Atlanta's Sweetwater Brewing Co., launched six years ago by a group of entrepreneurs in their 20s, sells its 420 Pale Ale in supermarkets and opens its doors to the public at 4:20 p.m Mondays through Thursdays. New York's 420 Tours sells low-cost travel packages to the Netherlands and Jamaica. Highway 420 Radio broadcasts "music for the chemically enhanced" online.

The founders of Sacramento-based 420net.com, meanwhile, chose their name not because their start-up, which specializes in Web servers, has a party angle, but because their target customers are online game players -- a group that tends to be male, single, young and hip to adolescent underground lingo. Kris Greenough, a 23-year-old co-founder, conceded that if the reference was intentionally misleading, it was also "catchy, shall we say."

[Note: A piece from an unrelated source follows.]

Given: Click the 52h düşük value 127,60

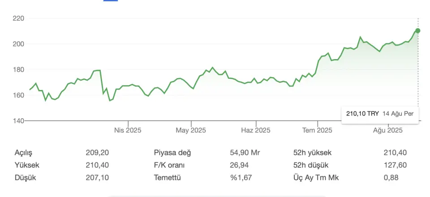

The hook extends, as well, to the event business. Scores of countercultural-themed gatherings are scheduled nationally for today, from a Washington, D.C., rally against the war on terrorism to the national convention of the National Organization for the Reform of Marijuana Laws in San Francisco's Union Square. The Bay Area alone has slated at least half a dozen events, including the Cannabis Action Network's 6th Annual 420 Hemp Fest, an ad hoc smoke-in on Mt. Tamalpais in Marin County and a "420" night at a Mission District bar, featuring glass pipe vendors and a nurse who home-delivers organic pot brownies.

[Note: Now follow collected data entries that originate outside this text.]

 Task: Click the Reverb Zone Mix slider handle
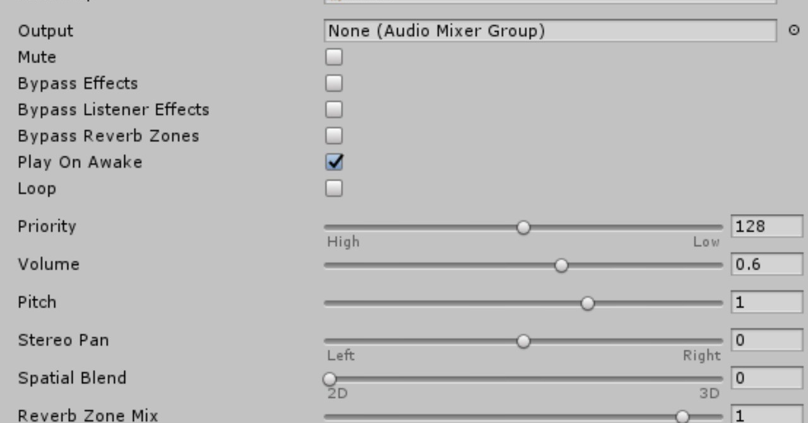[682, 416]
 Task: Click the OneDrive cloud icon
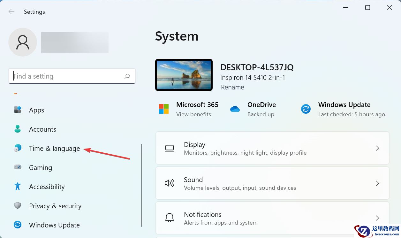[235, 109]
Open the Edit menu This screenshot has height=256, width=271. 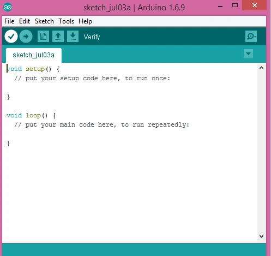coord(25,21)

San Francisco Police Inspector Sherman Ackerson says the department won't be cracking down, due to the city's "laissez-faire" stance on pot possession. Drug abuse prevention groups, not surprisingly, are less nonchalant about it. Last year, the forReal.org Web site of the U.S. Department of Health and Human Services' Center for Substance Abuse Prevention put out a public service document titled, "It's 4:20 -- Do You Know Where Your Teen Is?"

"The 420 icon is very well recognized in the subculture of marijuana users, and now it is being used very skillfully to brand," said Alvera Stern, who heads the center's federal division of prevention, application and education. The mainstreaming of terms like "420," she said, gives the false impression that pot smoking is socially acceptable and widespread.

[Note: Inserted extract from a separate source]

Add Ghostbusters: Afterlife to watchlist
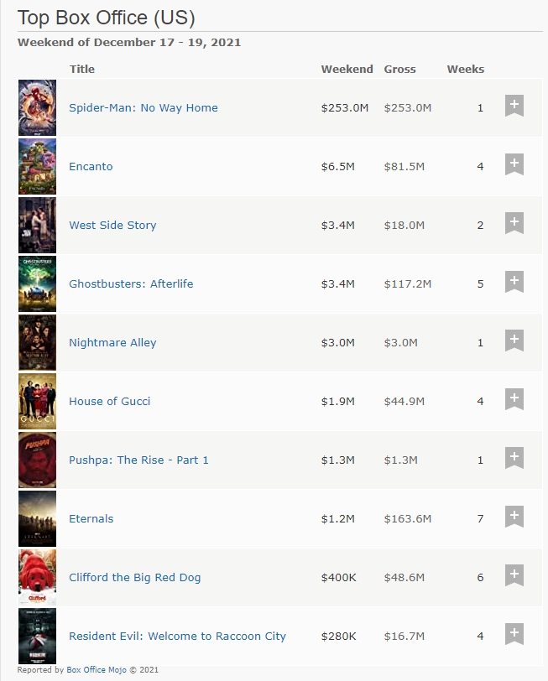 [x=514, y=282]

"It gives credence to a marijuana user's perception that everyone is doing it, in spite of data from four major national surveys showing the majority of people have never used marijuana in their lives," Stern said.

But, at least in some cases, the "420" hook is less about getting high than about getting attention.

"I don't want my thing to be a big smoke-out," said Olsen, who has hired private security guards to make sure his expected crowd of 3,000 revelers doesn't do anything too blatantly illegal. "But it's a memorable date: 'The How Weird Street Faire. 420.' Boom. That makes an impression. And I need an impression, because this thing costs $3,000 to $5,000 on the front end and I don't have much of a marketing budget this year."

How a random three-digit number became a pot euphemism is, in itself, a story. Either that, or something from the annals of Cheech & Chong.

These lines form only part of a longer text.